Esta vez, Clary no forcejeó. ¿Qué pasaría si conseguía escaparse? No podía dejarlo allí. Jace seguía ahí, pensó, atrapado en algún lugar detrás de aquellos ojos inexpresivos, tal vez gritando y pidiéndole socorro. Tenía que quedarse con él. Enterarse de qué sucedía. Dejó que la cogiera y la llevara hacia el ascensor.

—Los Hermanos Silenciosos se percatarán de tu ausencia —le dijo, mientras los botones del ascensor iban iluminándose de planta en planta a medida que ascendían—. Alertarán a la Clave. Vendrán a buscarte...

—No tengo por qué temer a los Hermanos. No estaba allí en calidad de prisionero; no esperaban que quisiera marcharme. No se darán cuenta de que me he ido hasta mañana, cuando se despierten.
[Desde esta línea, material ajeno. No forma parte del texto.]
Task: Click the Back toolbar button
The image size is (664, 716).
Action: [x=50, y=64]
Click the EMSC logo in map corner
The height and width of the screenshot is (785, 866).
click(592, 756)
—¿Y si se despiertan más temprano?

—Oh —dijo, con fría certidumbre—. No se darán cuenta. Es mucho más probable que los asistentes a la fiesta de la Fundición se den cuenta de tu ausencia. Pero ¿qué podrían hacer? No tienen ni idea de adónde has ido y el Camino de Seguimiento hasta este edificio está bloqueado. —Le apartó el pelo de la cara, y ella se quedó inmóvil—. Tienes que confiar en mí. Nadie vendrá a buscarte.

No sacó el cuchillo hasta que salieron del ascensor. Le dijo entonces:

—Jamás te haría daño. Lo sabes, ¿verdad? —Pero aun así, se echó el cabello hacia atrás con la punta del cuchillo y presionó la hoja contra su garganta. En cuanto salieron a la terraza, el aire gélido golpeó como una bofetada sus hombros desnudos y sus brazos. Las manos de Jace eran cálidas al contacto y sentía su calor a través de la fina tela de su vestido, pero no la calentaba, no la calentaba por dentro. Sentía como si el interior de su cuerpo estuviera lleno de aserradas astillas de hielo.

Y el frío aumentó cuando vio a Simon, mirándola con sus enormes ojos oscuros. Su cara era pura conmoción, estaba blanco como el papel. La miraba, y a Jace detrás de ella, como si estuviera viendo algo fundamentalmente erróneo, una persona con la cara vuelta al revés, un mapamundi sin tierra y sólo con mar.